I’m having an issue with saving the safetensors for my fine tuned model and pushing them to hub. It’s related to, but distinct from this post.
Whenever I try to use the save_pretrained() method I get the same error message as this previous poster. I can push my model to the hub, but the safetensors containing my fine tuned model weights are not uploaded, so when I try to download my model later for inference, I get the same error message “Error while deserializing header: InvalidHeaderDeserialization”.
I understand that this may be due to an incompatibility between PEFT and Pytorch, so can anyone suggest a workaround?

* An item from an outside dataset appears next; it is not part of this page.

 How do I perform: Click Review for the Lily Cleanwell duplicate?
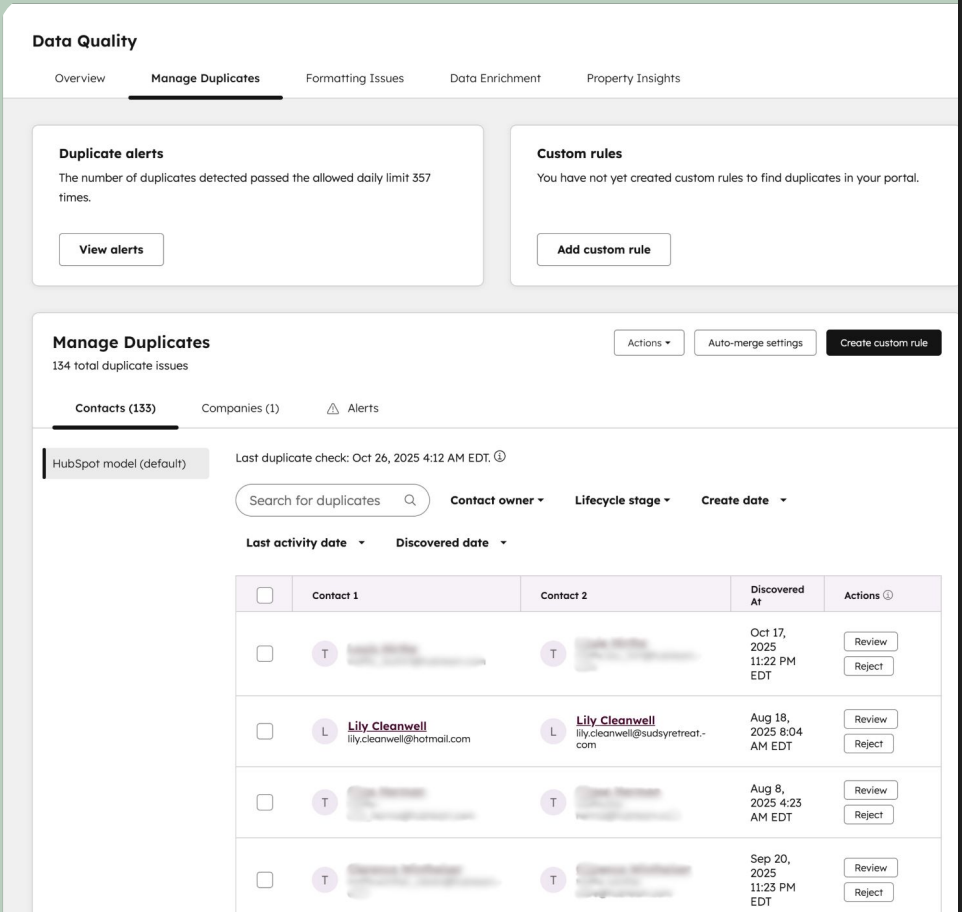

I should add that the safetensors containing the model weights are there after fine tuning, it’s just that they won’t save or be uploaded to Huggingface
My code is reproduced below:
from transformers import LlamaForCausalLM, LlamaTokenizer
import os
import argparse
from transformers import (
LlamaForCausalLM,
LlamaTokenizer,
LlamaConfig,
set_seed,
default_data_collator,
BitsAndBytesConfig,
Trainer,
TrainingArguments,
)
from datasets import load_from_disk
import torch
import bitsandbytes as bnb
from huggingface_hub import login, HfFolder
import accelerate
from transformers import DataCollatorWithPadding, Trainer, TrainingArguments
model_id = "psymon/KoLlama2-7b" # sharded weights
tokenizer = LlamaTokenizer.from_pretrained(model_id)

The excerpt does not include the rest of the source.